Another important choice in model creation is the method. The brute_force method computes the distance between a query point and each of the reference points, with a run time linear in the number of reference points. Creating a model with the ball_tree method takes more time, but leads to much faster queries by partitioning the reference data into successively smaller balls and searching only those that are relatively close to the query. The default method is auto which chooses a reasonable method based on both the feature types and the selected distance function. The method parameter is also specified when the model is created. The third row of the model summary confirms our choice to use the ball tree in the next example.

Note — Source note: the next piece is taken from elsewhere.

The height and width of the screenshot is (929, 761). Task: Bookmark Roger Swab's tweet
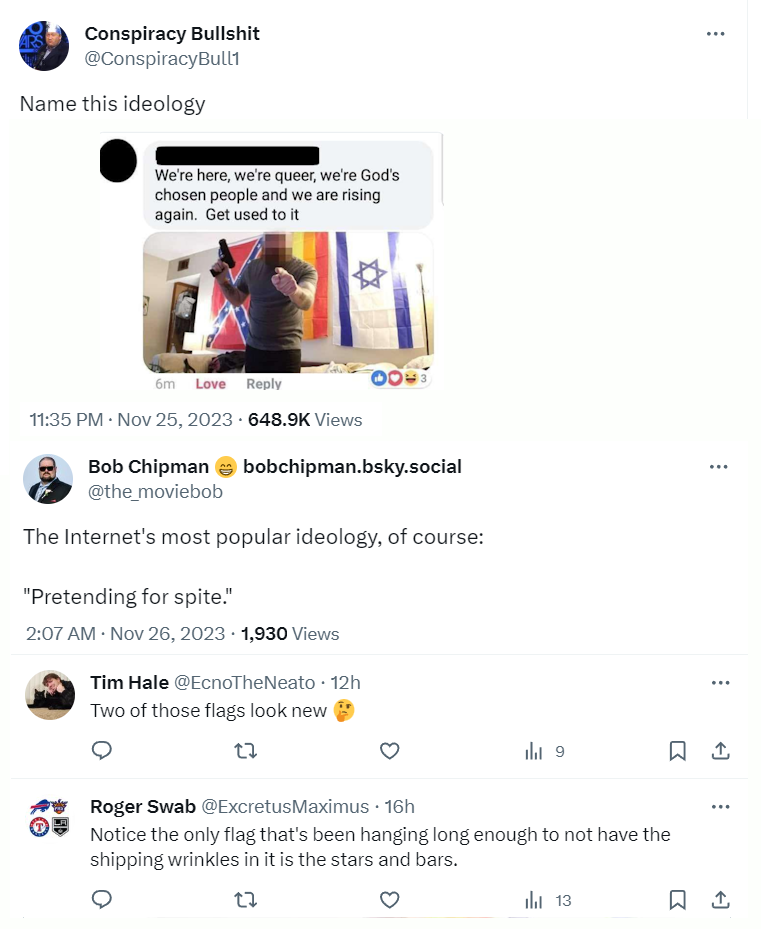point(677,901)
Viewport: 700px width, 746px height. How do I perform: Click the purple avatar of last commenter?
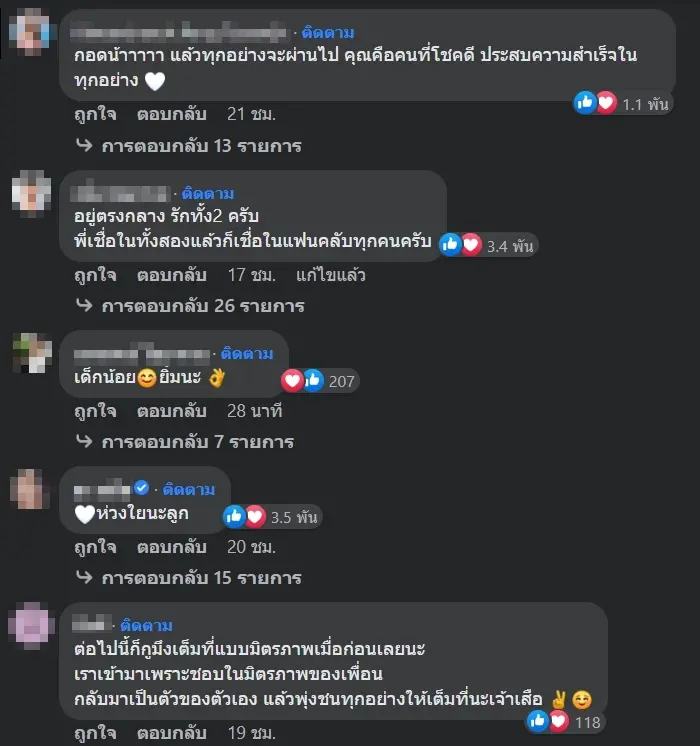tap(31, 625)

model = tc.nearest_neighbors.create(sf, features=['bedroom', 'bath', 'size'],
                                    method='ball_tree', leaf_size=5)
model.summary()
Class                         : NearestNeighborsModel

Attributes
----------
Method                        : ball_tree
Number of distance components : 1
Number of examples            : 15
Number of feature columns     : 3
Number of unpacked features   : 3
Total training time (seconds) : 0.0253

Ball Tree Attributes
--------------------
Tree depth                    : 3
Leaf size                     : 5

If the ball tree is used, it's important to choose an appropriate value for the 'leaf_size' parameter, which controls how many observations are stored in each leaf of the ball tree. By default, this is set so that the tree is no more than 12 levels deep, but larger or smaller values may lead to quicker queries depending on the shape and dimension of the data. Our houses example only has 15 rows, so the leaf_size parameter (and the ball_tree method for that matter) are not too useful, but for illustration purposes we set the leaf size to 5 above.

Missing data

The reference dataset that is used to create the nearest neighbors model cannot have missing data. Please use the SFrame.fillna and SFrame.dropna utilities to preprocess missing values before creating a nearest neighbors model.

On the other hand, data passed to the query method can have missing data. For numeric columns, missing values are imputed to be the mean of the corresponding column in the reference dataset used to create the model. Missing values in string columns are imputed as empty strings.